== WHAT IS EXPECTED ==
Among the records that follow, find the line with "Martina Bernhardt (363, 1019)" and the line with "Szabadidő (327, 152)". Set down those lines and all lines between them exactly, without adding anything.
---
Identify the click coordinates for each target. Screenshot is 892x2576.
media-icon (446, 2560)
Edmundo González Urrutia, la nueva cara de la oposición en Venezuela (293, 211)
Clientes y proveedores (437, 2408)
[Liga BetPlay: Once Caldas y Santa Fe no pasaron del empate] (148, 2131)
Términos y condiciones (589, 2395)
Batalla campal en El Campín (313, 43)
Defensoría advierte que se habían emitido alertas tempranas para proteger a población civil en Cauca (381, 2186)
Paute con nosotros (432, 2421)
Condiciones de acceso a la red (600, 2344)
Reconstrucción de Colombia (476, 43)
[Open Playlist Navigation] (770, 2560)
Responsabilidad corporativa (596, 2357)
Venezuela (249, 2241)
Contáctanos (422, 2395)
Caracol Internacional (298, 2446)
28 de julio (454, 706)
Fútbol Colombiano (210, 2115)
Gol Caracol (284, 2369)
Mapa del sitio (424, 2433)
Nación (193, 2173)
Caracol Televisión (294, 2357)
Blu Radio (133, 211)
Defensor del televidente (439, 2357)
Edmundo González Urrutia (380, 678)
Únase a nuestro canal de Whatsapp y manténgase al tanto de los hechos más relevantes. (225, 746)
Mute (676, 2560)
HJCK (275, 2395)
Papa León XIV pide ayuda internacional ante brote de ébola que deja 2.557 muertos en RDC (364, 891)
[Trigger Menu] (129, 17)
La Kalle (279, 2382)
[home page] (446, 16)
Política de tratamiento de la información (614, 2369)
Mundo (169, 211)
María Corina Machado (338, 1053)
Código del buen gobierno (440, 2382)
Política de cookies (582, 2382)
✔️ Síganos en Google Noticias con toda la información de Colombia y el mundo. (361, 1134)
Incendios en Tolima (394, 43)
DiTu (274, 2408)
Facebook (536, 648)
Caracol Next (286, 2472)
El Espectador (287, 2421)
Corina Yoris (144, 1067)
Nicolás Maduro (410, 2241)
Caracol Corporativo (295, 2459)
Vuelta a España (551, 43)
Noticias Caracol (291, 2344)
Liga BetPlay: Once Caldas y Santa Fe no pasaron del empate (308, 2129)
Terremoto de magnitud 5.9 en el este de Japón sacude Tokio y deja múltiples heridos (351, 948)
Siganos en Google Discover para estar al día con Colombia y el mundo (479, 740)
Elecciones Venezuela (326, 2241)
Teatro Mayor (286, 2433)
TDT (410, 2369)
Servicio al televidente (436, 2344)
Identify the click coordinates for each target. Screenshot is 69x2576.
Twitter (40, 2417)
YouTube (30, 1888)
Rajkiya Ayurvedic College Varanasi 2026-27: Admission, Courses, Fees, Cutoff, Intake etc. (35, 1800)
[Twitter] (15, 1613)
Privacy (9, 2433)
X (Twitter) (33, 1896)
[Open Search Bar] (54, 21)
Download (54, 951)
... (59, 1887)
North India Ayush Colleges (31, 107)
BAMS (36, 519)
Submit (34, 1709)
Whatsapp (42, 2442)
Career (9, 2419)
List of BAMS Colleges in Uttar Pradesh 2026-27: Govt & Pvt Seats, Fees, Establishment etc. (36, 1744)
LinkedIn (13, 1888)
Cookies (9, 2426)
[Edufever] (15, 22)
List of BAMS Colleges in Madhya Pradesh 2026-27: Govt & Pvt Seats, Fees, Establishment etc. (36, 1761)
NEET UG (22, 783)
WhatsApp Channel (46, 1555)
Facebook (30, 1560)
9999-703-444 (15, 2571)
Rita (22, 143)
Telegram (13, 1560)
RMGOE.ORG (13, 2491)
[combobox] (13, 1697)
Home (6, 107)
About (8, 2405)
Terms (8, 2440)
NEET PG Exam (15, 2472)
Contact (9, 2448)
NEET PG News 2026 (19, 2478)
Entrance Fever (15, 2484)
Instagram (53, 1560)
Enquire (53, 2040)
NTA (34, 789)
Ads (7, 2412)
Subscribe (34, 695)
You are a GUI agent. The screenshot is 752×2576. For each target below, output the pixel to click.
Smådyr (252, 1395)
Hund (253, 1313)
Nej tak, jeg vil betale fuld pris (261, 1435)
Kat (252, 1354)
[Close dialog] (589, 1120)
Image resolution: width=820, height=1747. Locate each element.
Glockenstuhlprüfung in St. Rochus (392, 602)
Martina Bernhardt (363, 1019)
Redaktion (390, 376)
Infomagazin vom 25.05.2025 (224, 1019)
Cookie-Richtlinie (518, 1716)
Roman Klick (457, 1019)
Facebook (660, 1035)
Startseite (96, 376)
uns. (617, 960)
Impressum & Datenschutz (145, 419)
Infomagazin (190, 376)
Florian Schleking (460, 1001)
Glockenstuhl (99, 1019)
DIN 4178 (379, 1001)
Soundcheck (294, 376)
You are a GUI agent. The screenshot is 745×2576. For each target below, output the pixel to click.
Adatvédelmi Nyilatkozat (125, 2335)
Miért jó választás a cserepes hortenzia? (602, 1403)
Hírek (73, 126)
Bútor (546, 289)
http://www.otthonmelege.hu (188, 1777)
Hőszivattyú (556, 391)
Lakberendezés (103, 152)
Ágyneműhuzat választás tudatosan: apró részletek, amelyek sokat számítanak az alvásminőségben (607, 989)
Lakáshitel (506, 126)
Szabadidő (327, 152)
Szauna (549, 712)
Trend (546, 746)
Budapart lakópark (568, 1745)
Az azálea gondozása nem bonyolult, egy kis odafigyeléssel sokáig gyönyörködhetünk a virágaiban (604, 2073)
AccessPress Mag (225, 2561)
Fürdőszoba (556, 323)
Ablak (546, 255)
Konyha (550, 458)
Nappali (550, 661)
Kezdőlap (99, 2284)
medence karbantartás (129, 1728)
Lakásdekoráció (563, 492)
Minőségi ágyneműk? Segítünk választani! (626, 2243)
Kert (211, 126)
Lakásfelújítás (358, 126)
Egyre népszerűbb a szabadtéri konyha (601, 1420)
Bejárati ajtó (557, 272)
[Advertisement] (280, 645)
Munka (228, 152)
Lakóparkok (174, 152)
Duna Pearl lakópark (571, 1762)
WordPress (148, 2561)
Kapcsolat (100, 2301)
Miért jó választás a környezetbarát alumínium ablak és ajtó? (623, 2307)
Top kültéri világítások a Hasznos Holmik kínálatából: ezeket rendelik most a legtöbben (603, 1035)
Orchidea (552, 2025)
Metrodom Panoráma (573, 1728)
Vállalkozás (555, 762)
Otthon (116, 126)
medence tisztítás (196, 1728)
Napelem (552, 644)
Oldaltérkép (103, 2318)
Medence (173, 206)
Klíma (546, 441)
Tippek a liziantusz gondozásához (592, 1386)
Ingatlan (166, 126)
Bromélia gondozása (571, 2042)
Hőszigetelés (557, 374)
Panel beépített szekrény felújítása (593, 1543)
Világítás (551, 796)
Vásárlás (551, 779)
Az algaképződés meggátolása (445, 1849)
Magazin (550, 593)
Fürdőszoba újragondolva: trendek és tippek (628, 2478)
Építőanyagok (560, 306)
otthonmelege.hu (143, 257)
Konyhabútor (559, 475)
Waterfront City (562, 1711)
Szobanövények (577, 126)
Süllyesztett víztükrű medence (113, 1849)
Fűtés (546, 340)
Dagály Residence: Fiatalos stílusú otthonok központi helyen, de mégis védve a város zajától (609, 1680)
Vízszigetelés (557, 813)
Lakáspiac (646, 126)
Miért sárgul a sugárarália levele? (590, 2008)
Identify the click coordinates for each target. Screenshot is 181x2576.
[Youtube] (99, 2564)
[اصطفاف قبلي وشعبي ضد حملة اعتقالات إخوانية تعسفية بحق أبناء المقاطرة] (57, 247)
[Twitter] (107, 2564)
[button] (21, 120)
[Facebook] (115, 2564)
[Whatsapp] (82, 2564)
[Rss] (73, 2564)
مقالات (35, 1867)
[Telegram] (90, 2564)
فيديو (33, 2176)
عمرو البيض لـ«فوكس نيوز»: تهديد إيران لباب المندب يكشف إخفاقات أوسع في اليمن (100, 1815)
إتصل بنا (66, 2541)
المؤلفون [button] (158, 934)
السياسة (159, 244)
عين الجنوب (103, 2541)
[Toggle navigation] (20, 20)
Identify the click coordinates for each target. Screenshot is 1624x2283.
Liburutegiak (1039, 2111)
---
== RESULT ==
Martina Bernhardt (363, 1019)
Redaktion (390, 376)
Infomagazin vom 25.05.2025 (224, 1019)
Cookie-Richtlinie (518, 1716)
Roman Klick (457, 1019)
Facebook (660, 1035)
Startseite (96, 376)
uns. (617, 960)
Impressum & Datenschutz (145, 419)
Infomagazin (190, 376)
Florian Schleking (460, 1001)
Glockenstuhl (99, 1019)
DIN 4178 (379, 1001)
Soundcheck (294, 376)
You are a GUI agent. The screenshot is 745×2576. For each target below, output the pixel to click.
Adatvédelmi Nyilatkozat (125, 2335)
Miért jó választás a cserepes hortenzia? (602, 1403)
Hírek (73, 126)
Bútor (546, 289)
http://www.otthonmelege.hu (188, 1777)
Hőszivattyú (556, 391)
Lakberendezés (103, 152)
Ágyneműhuzat választás tudatosan: apró részletek, amelyek sokat számítanak az alvásminőségben (607, 989)
Lakáshitel (506, 126)
Szabadidő (327, 152)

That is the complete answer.